Dataset entries
.....

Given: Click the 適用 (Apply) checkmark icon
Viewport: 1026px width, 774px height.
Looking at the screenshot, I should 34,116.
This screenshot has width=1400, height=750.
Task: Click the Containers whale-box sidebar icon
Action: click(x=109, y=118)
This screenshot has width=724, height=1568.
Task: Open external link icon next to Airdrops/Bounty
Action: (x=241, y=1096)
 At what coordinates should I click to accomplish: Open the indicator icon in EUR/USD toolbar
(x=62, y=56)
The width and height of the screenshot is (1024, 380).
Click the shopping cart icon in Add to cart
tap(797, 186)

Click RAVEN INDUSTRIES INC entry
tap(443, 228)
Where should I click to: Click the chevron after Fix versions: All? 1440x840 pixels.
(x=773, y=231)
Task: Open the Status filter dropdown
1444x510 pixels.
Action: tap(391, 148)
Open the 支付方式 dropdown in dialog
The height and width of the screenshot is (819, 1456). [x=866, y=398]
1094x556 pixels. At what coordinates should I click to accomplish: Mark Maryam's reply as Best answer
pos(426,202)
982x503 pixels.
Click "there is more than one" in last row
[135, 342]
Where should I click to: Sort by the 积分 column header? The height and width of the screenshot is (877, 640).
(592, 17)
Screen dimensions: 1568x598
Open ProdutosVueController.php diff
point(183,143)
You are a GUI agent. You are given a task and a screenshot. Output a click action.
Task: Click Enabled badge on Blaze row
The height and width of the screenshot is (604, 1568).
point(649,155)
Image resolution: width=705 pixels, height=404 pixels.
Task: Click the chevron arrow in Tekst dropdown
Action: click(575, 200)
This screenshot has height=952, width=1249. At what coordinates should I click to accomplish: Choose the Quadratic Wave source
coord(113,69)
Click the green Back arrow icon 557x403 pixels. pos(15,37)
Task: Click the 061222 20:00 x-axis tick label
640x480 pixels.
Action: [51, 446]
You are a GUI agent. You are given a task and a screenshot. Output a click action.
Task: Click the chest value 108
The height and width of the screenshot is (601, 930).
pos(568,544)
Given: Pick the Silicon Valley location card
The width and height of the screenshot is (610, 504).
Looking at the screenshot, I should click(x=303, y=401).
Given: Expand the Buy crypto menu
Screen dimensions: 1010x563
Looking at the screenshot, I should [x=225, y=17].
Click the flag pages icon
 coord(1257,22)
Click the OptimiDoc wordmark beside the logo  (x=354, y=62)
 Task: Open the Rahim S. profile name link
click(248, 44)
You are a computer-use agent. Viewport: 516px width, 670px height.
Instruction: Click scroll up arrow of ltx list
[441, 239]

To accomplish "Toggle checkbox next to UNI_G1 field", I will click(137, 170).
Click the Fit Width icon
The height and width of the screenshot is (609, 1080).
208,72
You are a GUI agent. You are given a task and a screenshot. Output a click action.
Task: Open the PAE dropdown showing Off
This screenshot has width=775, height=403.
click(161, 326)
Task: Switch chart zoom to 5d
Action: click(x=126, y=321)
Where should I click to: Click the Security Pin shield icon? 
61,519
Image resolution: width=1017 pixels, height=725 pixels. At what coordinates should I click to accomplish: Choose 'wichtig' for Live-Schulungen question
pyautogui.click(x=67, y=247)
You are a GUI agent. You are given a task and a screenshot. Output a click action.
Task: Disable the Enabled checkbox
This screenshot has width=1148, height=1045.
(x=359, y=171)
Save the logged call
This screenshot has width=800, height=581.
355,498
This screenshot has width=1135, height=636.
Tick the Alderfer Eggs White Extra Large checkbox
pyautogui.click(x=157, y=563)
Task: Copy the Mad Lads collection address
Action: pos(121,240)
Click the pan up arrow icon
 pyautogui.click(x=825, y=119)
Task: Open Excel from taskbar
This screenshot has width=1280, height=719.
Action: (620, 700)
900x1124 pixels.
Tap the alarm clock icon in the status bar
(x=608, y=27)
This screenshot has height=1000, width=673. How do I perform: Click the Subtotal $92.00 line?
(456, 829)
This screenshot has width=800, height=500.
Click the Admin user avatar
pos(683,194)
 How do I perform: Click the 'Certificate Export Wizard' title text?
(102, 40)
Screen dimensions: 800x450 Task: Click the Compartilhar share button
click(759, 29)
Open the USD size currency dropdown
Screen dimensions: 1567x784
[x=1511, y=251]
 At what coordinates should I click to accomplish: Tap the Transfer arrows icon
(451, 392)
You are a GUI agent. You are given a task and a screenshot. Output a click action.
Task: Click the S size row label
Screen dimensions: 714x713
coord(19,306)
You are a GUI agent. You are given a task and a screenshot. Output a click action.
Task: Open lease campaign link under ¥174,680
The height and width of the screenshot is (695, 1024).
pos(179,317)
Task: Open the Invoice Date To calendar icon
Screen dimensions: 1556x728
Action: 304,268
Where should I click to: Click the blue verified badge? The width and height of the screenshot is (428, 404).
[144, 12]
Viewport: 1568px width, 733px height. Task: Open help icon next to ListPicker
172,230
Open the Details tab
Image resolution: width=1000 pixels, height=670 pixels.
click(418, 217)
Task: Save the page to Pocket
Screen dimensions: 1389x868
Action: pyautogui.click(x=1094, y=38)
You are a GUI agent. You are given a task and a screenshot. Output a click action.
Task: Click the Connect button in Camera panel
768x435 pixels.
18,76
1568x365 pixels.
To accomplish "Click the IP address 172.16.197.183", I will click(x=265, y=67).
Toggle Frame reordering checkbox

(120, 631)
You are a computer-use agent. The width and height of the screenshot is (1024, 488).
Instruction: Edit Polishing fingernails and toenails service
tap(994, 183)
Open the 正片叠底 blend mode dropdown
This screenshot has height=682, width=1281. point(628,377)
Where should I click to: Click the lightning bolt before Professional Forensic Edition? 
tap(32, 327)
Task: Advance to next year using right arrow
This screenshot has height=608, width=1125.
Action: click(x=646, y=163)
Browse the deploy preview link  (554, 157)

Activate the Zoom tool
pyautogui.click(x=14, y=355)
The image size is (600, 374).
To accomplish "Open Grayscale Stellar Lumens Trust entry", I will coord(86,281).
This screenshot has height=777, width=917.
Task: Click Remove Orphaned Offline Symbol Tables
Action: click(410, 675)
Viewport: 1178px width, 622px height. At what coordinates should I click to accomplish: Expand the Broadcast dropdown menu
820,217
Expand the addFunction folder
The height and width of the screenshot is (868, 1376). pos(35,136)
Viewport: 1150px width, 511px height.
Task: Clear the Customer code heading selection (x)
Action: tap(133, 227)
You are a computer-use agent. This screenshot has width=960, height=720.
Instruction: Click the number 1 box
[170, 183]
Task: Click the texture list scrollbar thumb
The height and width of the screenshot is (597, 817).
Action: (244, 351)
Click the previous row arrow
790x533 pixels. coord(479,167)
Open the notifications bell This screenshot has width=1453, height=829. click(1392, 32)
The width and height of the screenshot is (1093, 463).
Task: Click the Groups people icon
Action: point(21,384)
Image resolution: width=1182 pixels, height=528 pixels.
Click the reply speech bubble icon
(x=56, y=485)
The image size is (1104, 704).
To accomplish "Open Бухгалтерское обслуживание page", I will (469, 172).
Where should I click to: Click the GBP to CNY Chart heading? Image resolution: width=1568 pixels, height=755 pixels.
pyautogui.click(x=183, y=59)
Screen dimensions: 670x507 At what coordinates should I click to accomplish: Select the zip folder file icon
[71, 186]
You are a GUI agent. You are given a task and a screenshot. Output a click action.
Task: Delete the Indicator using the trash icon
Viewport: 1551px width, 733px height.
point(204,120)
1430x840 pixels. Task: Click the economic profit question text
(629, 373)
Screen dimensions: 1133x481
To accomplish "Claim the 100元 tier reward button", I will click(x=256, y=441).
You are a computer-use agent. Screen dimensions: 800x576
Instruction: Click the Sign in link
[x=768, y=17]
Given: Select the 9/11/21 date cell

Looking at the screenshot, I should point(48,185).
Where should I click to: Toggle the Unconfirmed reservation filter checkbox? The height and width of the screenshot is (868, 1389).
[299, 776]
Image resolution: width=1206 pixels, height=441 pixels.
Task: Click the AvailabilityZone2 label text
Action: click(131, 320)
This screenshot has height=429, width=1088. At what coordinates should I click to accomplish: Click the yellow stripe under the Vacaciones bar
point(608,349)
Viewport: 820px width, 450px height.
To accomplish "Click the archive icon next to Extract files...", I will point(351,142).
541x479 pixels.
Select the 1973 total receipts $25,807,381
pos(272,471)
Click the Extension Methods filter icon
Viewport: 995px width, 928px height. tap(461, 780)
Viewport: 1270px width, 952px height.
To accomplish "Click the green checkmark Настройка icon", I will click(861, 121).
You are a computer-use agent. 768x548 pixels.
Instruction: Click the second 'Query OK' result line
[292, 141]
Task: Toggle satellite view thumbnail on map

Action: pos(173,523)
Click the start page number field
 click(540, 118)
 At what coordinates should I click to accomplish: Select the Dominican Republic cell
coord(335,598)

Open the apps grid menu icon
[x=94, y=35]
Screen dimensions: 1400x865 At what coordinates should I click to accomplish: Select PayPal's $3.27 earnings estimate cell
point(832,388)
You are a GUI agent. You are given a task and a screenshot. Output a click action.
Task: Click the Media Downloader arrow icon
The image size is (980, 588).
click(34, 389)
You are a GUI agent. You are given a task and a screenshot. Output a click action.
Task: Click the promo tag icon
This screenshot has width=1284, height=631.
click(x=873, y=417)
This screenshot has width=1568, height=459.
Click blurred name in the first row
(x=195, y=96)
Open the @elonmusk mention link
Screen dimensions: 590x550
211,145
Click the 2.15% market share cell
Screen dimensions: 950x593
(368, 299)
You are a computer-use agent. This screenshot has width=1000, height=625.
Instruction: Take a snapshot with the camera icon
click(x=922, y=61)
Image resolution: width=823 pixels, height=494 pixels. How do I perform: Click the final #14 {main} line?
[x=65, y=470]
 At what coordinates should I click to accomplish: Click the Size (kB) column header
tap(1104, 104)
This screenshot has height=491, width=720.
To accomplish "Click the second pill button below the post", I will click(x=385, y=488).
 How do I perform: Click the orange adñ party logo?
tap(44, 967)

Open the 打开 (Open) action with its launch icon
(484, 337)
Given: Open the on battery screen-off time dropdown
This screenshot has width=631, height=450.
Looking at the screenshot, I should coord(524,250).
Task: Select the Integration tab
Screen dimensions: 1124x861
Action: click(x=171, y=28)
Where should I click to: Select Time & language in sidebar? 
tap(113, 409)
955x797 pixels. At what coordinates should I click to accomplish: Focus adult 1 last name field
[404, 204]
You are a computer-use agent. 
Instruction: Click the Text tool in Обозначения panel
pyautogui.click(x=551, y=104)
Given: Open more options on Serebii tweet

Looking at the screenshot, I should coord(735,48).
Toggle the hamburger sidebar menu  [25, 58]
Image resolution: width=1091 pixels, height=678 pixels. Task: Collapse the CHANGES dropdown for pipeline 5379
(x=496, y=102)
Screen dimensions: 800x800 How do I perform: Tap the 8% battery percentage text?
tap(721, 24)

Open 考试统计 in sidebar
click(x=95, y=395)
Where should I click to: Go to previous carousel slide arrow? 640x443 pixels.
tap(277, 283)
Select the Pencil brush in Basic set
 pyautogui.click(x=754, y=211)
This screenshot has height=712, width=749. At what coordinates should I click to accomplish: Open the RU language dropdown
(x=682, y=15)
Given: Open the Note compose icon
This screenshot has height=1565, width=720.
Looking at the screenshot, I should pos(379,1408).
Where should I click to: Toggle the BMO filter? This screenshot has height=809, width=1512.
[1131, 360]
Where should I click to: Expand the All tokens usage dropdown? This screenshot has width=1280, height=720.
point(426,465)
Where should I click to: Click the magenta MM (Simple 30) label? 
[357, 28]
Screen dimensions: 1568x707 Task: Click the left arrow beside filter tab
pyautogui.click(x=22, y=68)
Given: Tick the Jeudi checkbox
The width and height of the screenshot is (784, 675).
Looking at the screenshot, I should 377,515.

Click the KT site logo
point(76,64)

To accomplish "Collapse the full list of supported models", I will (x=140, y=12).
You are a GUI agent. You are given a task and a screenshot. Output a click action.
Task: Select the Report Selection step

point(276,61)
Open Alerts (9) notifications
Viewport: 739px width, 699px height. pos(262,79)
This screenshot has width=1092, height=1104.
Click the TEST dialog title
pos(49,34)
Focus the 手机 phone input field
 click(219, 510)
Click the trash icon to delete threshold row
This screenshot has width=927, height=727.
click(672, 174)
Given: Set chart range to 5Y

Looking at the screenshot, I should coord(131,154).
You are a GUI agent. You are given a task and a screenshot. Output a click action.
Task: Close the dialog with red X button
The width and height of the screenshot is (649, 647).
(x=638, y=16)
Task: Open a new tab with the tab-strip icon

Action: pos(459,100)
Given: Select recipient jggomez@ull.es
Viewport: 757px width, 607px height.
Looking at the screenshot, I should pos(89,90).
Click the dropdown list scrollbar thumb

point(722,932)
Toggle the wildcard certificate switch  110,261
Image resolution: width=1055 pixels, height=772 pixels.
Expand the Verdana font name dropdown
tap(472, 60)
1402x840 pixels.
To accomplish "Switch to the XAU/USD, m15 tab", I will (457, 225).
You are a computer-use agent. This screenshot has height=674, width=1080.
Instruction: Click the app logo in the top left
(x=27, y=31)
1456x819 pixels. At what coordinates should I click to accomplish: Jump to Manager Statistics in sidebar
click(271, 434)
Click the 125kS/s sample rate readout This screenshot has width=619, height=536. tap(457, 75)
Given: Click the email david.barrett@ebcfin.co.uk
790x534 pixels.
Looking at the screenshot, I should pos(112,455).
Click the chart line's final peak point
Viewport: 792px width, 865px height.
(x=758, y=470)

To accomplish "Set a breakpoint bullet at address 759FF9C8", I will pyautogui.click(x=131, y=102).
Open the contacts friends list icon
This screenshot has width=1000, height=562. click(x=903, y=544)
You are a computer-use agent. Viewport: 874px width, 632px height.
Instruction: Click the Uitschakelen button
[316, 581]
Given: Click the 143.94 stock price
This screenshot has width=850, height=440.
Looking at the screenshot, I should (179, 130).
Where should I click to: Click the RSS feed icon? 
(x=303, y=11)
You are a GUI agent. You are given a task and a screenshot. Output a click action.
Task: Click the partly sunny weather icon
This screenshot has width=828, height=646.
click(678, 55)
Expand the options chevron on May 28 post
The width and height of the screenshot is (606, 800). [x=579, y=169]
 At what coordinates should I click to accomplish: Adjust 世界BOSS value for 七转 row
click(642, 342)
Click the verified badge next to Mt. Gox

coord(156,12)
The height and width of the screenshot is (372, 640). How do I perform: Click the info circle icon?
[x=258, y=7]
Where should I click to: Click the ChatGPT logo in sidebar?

.....

• **Exercise description**: Given the word "computer", show every line of the records that contains it.

• **Solution to the problem**:
You are a computer-use agent. Viewport: 516px width, 670px height.
You are a computer-use agent. The width and height of the screenshot is (1024, 488).
You are a computer-use agent. This screenshot has width=960, height=720.
You are a computer-use agent. Screen dimensions: 800x576
You are a computer-use agent. 768x548 pixels.
You are a computer-use agent. This screenshot has width=1000, height=625.
You are a computer-use agent. 
You are a computer-use agent. This screenshot has height=674, width=1080.
You are a computer-use agent. Viewport: 874px width, 632px height.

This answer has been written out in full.